The past rises before us. We hear the roar and shriek of the bursting shell. The broken fetters fall. These heroes died. We look. Instead of slaves we see men and women and children. The wand of progress touches the auction block, the slave pen, the whipping post, and we see homes and firesides and school-houses and books, and where all was want and crime and cruelty and fear, we see the faces of the free.
These heroes are dead. They died for liberty — they died for us. They are at rest. They sleep in the land they made free, under the flag they rendered stainless, under the solemn pines, the sad hemlocks, the tearful willows, and the embracing vines. They sleep beneath the shadows of the clouds, careless alike of sunshine or of storm, each in the windowless Palace of Rest. Earth may run red with other wars — they are at peace. In the midst of battle, in the roar of conflict, they found the serenity of death. I have one sentiment for soldiers living and dead: Cheers for the living; tears for the dead.
A vision of the future rises
I see our country filled with happy homes, with firesides of content, — the foremost land of all the earth.

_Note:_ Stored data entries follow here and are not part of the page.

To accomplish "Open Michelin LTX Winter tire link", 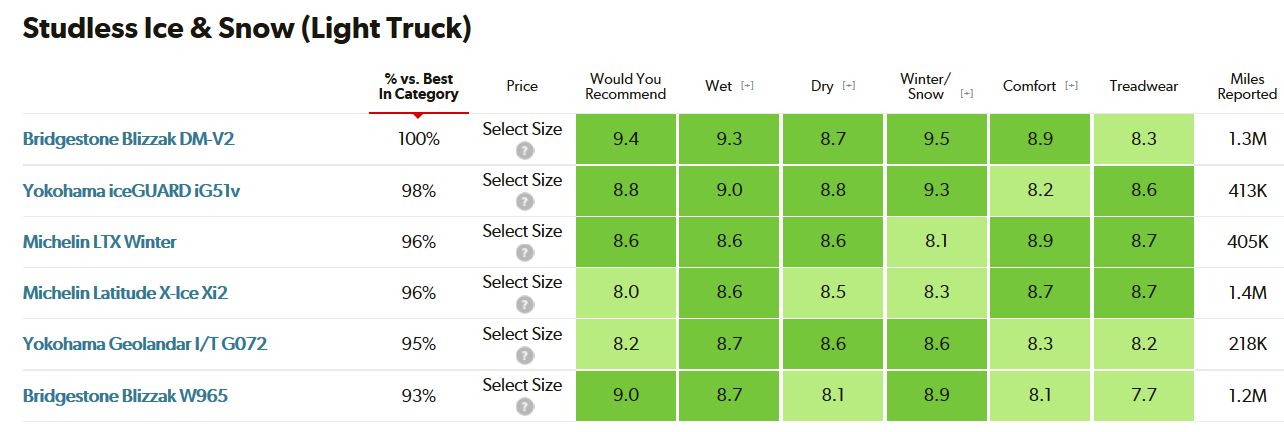I will [x=100, y=241].
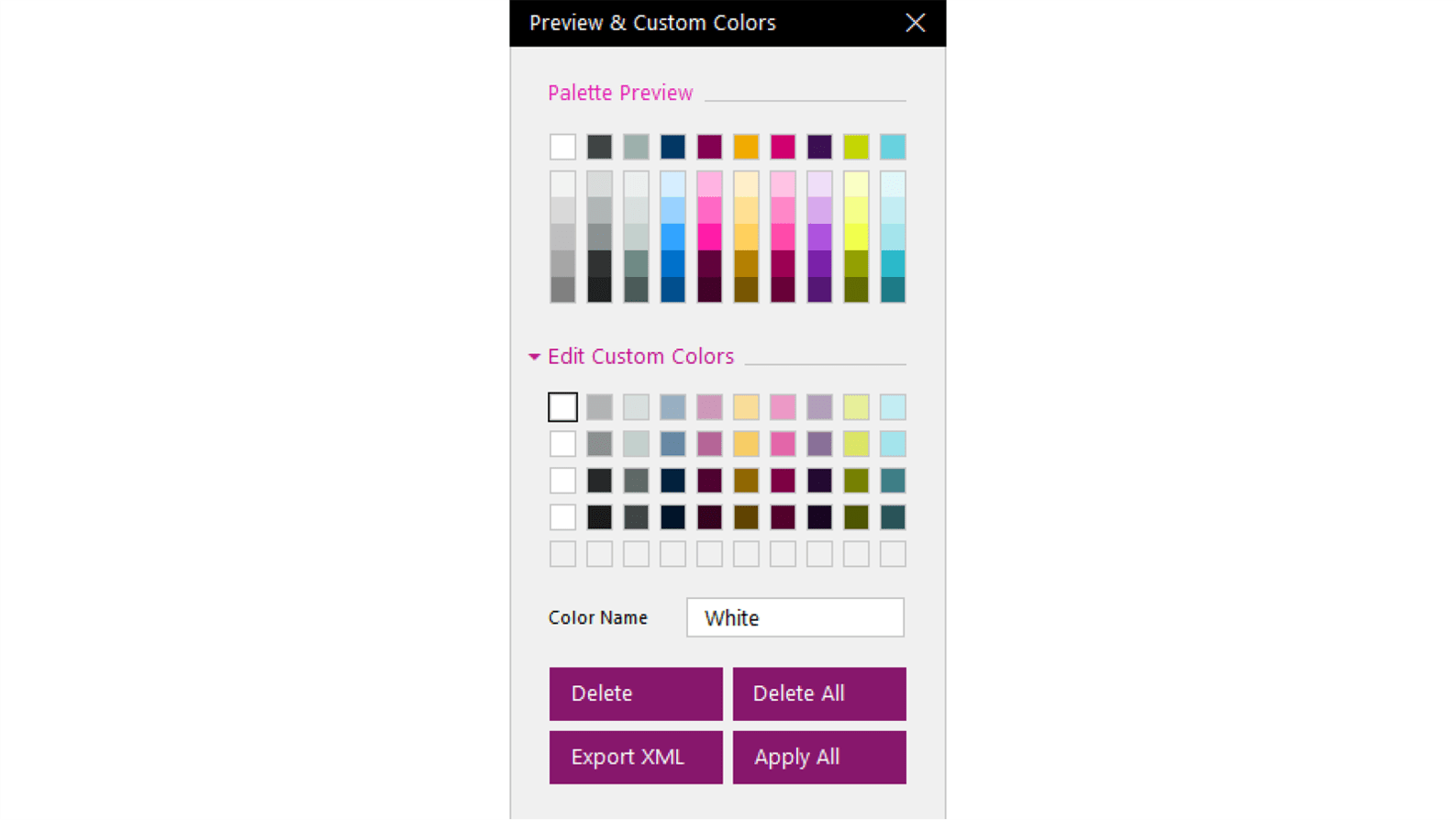Select the dark navy swatch in Palette Preview
Screen dimensions: 1456x820
point(672,147)

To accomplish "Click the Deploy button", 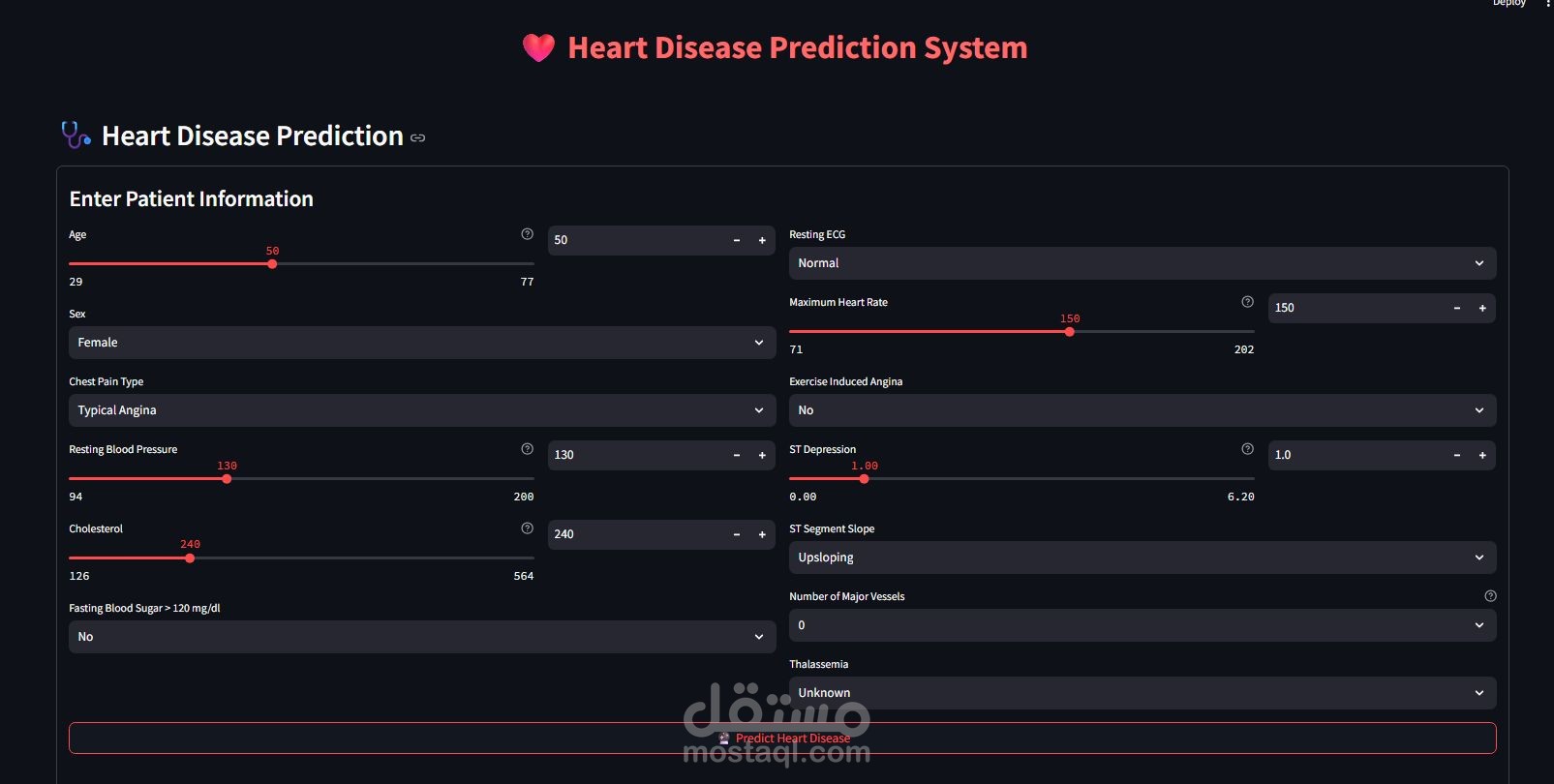I will point(1508,4).

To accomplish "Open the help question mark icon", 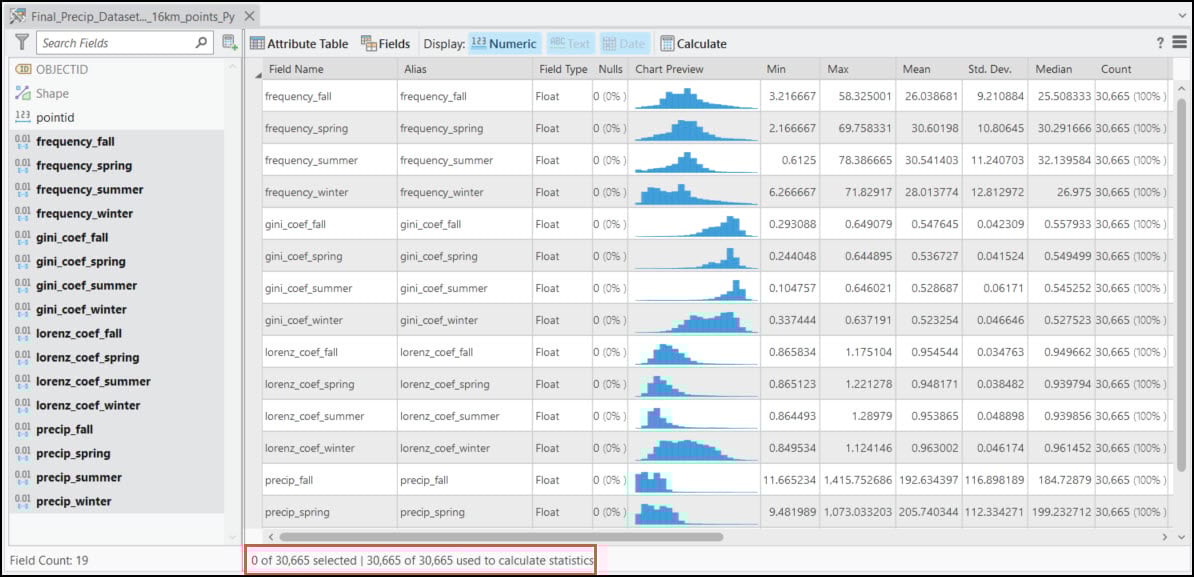I will click(x=1160, y=43).
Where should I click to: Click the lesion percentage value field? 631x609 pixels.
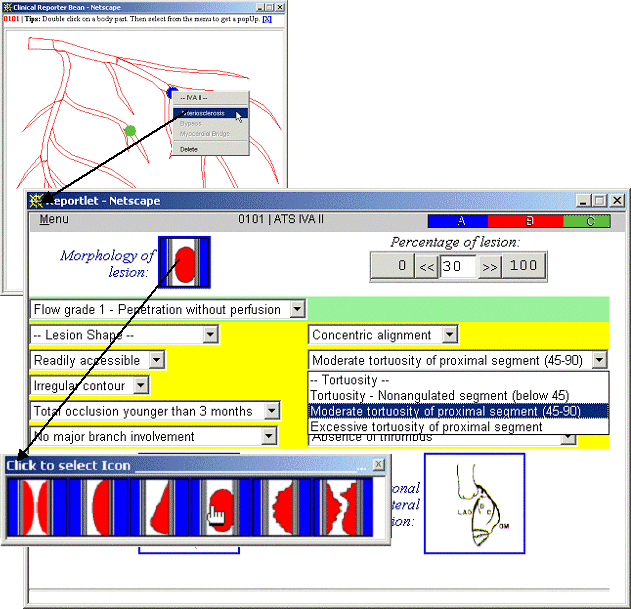tap(459, 266)
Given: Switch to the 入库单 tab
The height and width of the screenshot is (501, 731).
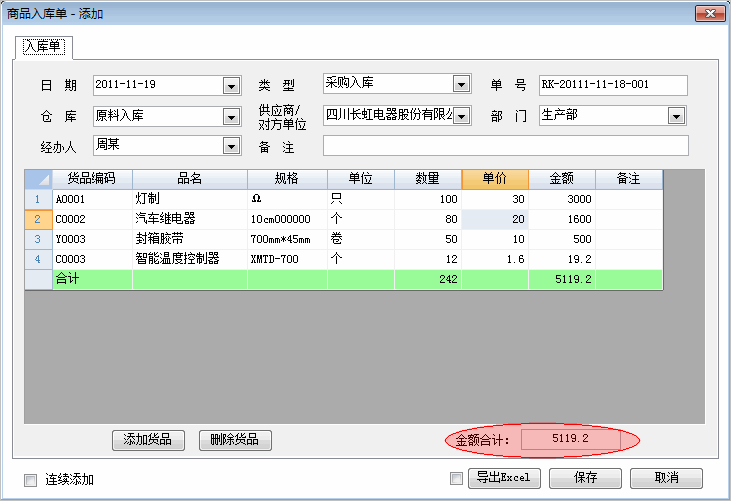Looking at the screenshot, I should pyautogui.click(x=42, y=46).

I see a world where thrones have crumbled and where kings are dust. The aristocracy of idleness has perished from the earth.
I see a world without a slave. Man at last is free. Nature’s forces have by Science been enslaved. Lightning and light, wind and wave, frost and flame, and all the secret, subtle powers of earth and air are the tireless toilers for the human race.
I see a world at peace, adorned with every form of art, with music’s myriad voices thrilled, while lips are rich with words of love and truth; a world in which no exile sighs, no prisoner mourns; a world on which the gibbet’s shadow does not fall; a world where labor reaps its full reward, where work and worth go hand in hand, where the poor girl trying to win bread with the needle — the needle that has been called “the asp for the breast of the poor,” — is not driven to the desperate choice of crime or death, of suicide or shame.
I see a world without the beggar’s outstretched palm, the miser’s heartless, stony stare, the piteous wail of want, the livid lips of lies, the cruel eyes of scorn.
I see a race without disease of flesh or brain, — shapely and fair, — the married harmony of form and function, — and, as I look, life lengthens, joy deepens, love canopies the earth; and over all, in the great dome, shines the eternal star of human hope.